When a decent enough work-mate he's just met is electrocuted by a faulty video game, factory hand Joe (Doe) pays for the man's cremation and collects the ashes in a disembodied motorcycle gas tank. On his own bike, Joe sets out into the Nevada desert in search of a gambling hole the late lamented happened to mention just before frying time, planning on carrying out a nebulous last wish.
On the road, Joe gets stuck with Sam (Horowitz), a jittery teenager conducting an obscure search of his own. Naturally they run into a succession of interesting eccentrics and tour some of the more picturesque and weird backwaters of the American West.
With John Doe of X and Adam Horowitz of The Beastie Boys representing subtly different types of American nonconformity, this cruises very much in the tracks of Easy Rider. Two drop-out heroes on bikes zoom through striking Western scenery with rock on the soundtrack, bumping into bizarro counterculture guest stars: John Cusack, Timothy Leary, Balgobin, David Carradine.

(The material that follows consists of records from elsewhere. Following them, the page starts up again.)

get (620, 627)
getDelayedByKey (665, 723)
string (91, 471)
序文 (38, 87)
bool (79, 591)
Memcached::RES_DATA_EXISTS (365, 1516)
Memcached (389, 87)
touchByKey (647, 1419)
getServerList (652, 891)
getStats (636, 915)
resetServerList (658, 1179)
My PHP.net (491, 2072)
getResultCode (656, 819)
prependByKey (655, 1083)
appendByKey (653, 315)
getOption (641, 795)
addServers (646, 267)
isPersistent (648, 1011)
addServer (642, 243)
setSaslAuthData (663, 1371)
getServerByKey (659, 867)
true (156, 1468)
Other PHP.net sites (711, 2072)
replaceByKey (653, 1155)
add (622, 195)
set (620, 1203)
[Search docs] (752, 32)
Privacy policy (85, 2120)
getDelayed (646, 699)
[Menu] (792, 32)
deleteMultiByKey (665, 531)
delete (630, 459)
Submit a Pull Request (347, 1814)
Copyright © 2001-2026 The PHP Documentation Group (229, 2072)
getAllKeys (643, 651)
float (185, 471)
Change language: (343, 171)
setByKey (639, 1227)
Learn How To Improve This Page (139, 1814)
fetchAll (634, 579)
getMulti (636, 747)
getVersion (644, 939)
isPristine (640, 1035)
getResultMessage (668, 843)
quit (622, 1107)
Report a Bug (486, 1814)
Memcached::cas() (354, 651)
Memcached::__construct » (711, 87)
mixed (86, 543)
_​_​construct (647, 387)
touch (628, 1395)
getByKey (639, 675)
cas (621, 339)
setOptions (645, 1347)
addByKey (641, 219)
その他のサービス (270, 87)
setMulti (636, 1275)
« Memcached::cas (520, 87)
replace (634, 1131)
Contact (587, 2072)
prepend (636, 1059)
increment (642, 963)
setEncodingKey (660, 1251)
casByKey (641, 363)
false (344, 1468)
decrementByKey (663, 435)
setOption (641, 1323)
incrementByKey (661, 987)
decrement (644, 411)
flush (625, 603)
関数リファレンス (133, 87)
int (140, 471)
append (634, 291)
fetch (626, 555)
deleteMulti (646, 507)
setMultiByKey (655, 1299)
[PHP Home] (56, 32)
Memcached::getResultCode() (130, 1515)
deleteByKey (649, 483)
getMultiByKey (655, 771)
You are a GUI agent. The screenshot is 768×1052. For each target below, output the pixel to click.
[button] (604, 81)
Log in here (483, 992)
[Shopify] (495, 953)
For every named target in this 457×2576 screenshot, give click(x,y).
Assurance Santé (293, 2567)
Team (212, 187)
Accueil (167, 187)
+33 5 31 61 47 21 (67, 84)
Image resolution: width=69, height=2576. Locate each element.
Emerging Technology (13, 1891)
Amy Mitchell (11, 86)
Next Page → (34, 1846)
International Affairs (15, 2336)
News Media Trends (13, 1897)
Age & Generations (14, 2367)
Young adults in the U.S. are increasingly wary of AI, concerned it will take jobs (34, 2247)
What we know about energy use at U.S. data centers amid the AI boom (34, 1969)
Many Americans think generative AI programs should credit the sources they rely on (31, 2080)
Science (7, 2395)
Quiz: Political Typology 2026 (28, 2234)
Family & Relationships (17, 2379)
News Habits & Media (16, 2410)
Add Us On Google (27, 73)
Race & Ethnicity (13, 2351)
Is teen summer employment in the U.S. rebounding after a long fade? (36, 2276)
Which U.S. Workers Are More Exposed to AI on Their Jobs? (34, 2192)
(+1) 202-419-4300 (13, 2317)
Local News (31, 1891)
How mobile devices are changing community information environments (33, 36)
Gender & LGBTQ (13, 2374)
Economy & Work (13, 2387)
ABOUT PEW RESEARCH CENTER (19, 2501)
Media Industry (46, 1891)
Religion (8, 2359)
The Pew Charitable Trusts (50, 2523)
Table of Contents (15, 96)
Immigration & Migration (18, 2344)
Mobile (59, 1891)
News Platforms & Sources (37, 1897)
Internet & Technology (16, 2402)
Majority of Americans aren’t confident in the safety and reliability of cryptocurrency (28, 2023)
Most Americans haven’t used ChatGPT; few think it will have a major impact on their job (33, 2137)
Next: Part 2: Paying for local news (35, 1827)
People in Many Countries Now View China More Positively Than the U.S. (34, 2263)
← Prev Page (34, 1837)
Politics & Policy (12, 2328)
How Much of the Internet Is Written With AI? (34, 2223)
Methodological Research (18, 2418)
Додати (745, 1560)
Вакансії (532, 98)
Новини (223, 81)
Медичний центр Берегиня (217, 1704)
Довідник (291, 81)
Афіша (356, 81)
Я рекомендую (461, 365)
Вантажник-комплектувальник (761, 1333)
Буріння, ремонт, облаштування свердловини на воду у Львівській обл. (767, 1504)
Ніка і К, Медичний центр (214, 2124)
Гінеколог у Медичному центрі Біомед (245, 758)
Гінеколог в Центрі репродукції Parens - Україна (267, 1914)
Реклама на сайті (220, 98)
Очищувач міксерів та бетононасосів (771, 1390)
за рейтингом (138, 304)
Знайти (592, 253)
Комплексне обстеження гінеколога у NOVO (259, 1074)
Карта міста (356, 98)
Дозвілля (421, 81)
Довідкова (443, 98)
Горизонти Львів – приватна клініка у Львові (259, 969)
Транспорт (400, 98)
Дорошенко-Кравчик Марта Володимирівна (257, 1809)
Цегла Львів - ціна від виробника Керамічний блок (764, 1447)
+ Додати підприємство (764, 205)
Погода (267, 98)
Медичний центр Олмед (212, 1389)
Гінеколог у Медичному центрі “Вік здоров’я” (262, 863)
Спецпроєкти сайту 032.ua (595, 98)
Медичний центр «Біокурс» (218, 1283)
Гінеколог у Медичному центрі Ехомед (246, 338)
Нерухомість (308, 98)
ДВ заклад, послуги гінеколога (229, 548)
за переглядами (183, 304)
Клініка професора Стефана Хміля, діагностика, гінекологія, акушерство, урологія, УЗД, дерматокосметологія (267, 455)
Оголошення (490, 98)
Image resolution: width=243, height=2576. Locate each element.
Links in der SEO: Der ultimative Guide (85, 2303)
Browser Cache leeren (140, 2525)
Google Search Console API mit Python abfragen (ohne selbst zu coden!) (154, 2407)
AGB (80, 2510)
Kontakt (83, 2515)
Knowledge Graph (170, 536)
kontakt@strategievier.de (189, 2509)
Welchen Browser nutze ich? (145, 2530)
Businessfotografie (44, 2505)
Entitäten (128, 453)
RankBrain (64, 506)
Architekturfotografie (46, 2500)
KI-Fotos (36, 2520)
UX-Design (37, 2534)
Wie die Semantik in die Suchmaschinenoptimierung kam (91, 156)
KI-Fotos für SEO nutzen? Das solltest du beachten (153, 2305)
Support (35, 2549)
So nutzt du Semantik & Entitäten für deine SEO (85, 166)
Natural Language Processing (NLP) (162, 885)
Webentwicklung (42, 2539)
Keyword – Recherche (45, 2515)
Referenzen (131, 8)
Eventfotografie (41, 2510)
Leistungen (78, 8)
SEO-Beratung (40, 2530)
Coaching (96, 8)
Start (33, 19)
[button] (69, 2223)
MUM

Writer-director Abbe Wool co-wrote Sid And Nancy, and this effort has some of the post-punk cool of Alex Cox's early, funny films. The film's philosophising is occasionally pretentious, Horowitz grates more than is welcome and the arrival at the end is something of a let-down. However, the quiet Doe shows a lot of movie potential, throwing away a good line when he finds one, and with its unfashionable adherence to the idealism of 60s dropout cinema and occasional deadpan belly laughs, this is well worth travelling along with for an hour and a half.